▶ **Records shown**
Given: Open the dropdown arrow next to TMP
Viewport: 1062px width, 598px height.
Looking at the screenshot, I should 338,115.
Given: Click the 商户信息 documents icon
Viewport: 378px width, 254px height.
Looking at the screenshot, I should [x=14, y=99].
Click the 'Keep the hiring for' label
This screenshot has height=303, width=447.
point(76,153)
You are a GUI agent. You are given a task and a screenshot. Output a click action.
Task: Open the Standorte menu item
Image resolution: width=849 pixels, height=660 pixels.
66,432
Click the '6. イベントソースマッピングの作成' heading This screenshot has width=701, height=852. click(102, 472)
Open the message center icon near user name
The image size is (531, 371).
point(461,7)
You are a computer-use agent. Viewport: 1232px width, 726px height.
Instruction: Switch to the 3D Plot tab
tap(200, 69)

--

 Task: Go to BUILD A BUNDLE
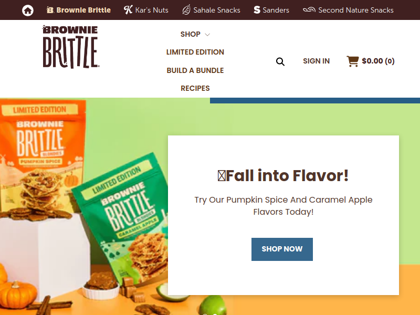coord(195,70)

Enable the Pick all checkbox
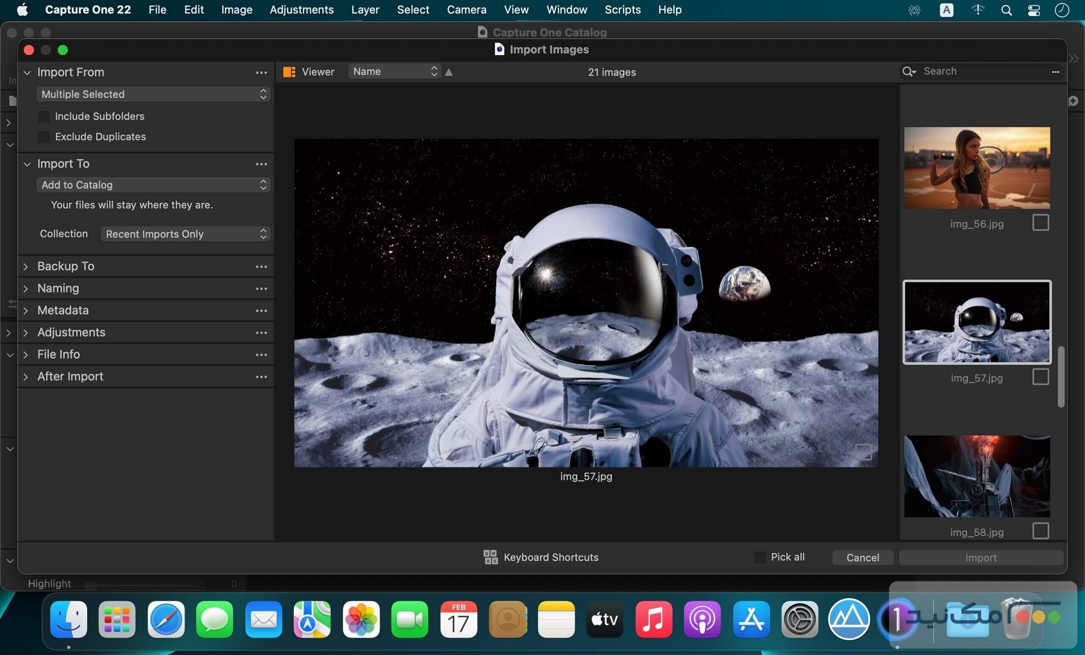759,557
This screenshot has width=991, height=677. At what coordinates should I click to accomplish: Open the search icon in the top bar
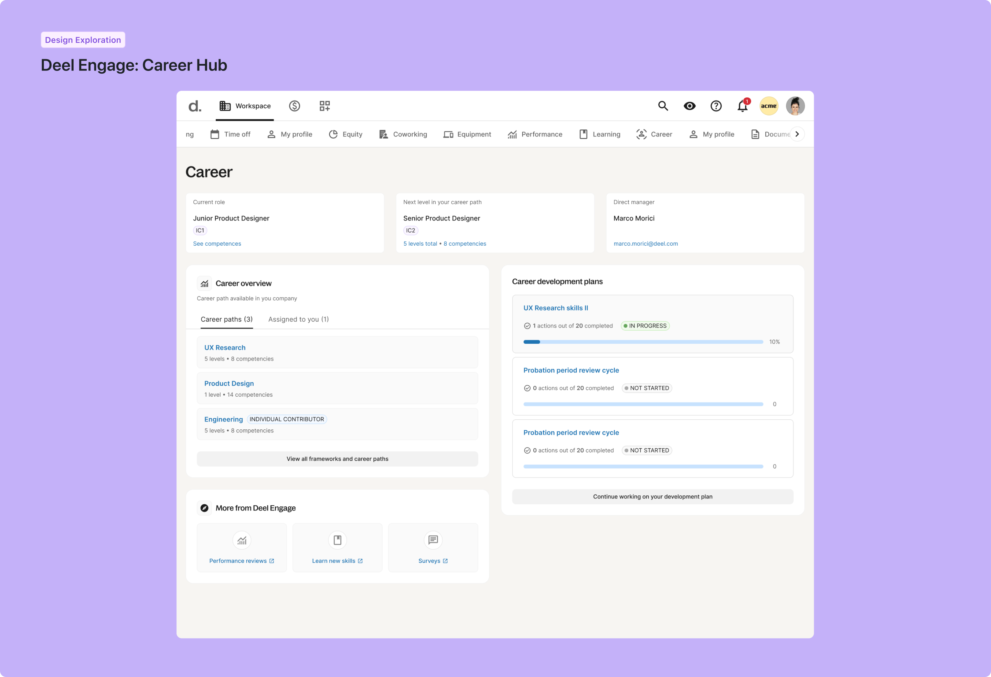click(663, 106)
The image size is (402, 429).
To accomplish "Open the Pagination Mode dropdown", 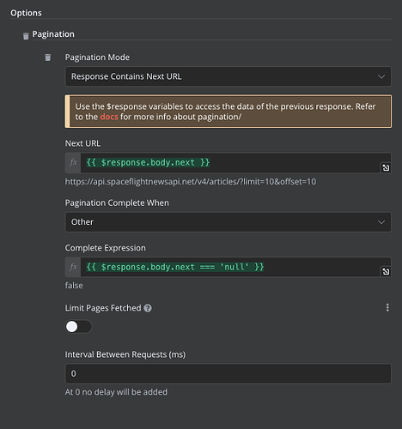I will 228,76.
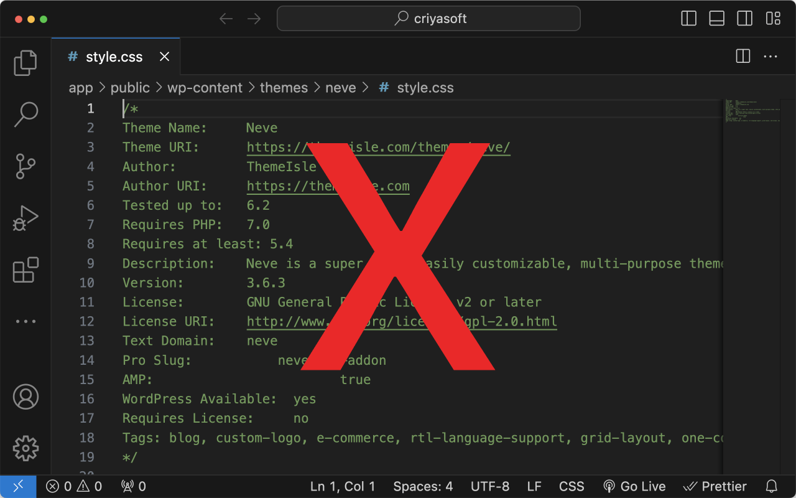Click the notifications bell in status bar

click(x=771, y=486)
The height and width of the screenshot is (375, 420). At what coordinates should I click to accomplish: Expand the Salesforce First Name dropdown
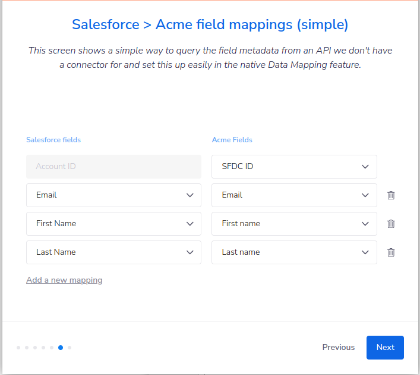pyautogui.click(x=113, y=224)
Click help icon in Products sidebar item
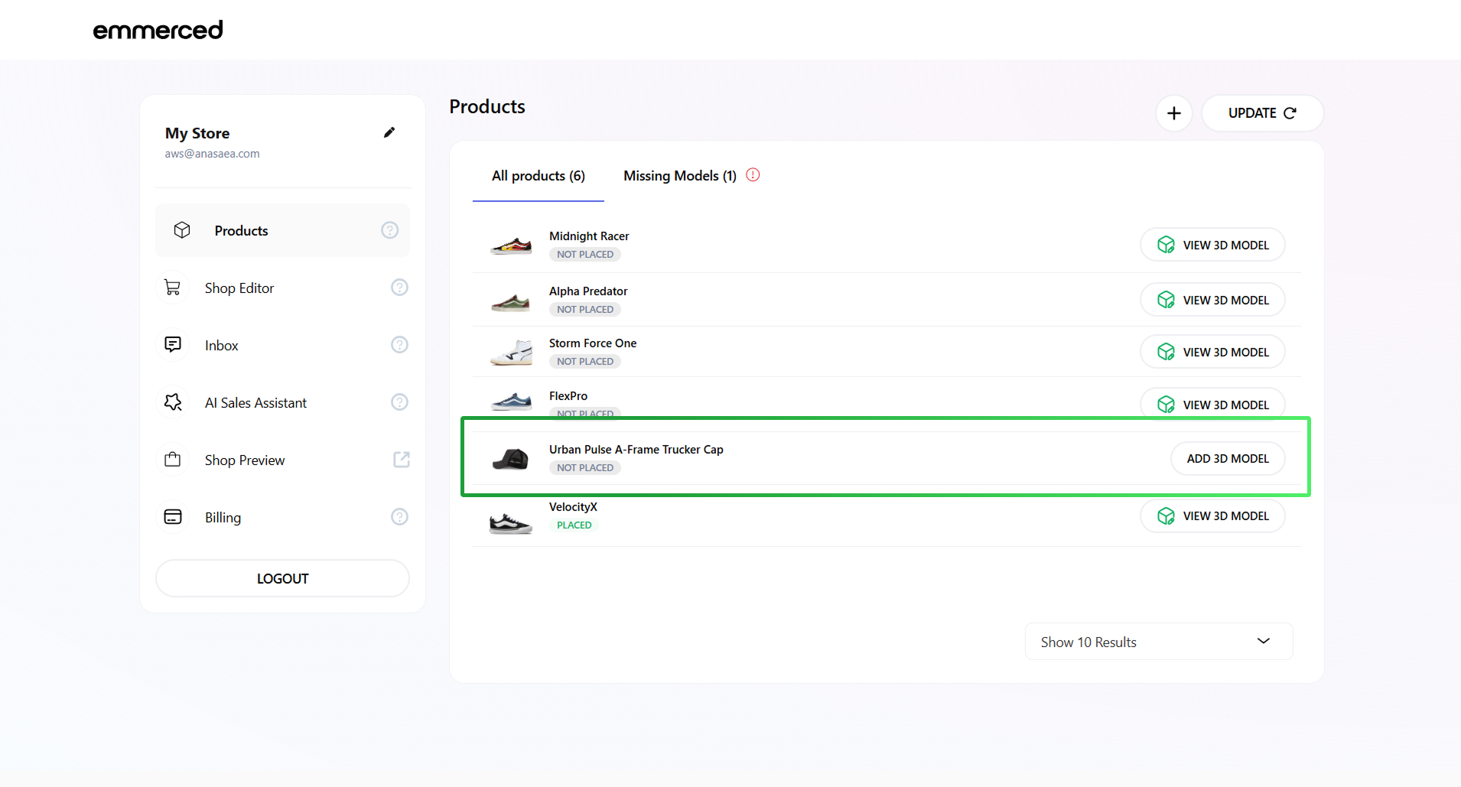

▶ **Problem description**
Rewrite the lines from the one containing "Given: Open the dropdown arrow next to TMP" down to the one containing "point(461,7)", swapping "Viewport" for "Window" and leaving everything else as it is.

▶ **Solution to this problem**
Given: Open the dropdown arrow next to TMP
Window: 1062px width, 598px height.
Looking at the screenshot, I should 338,115.
Given: Click the 商户信息 documents icon
Window: 378px width, 254px height.
Looking at the screenshot, I should [x=14, y=99].
Click the 'Keep the hiring for' label
This screenshot has height=303, width=447.
point(76,153)
You are a GUI agent. You are given a task and a screenshot. Output a click action.
Task: Open the Standorte menu item
Image resolution: width=849 pixels, height=660 pixels.
66,432
Click the '6. イベントソースマッピングの作成' heading This screenshot has width=701, height=852. click(102, 472)
Open the message center icon near user name
The image size is (531, 371).
point(461,7)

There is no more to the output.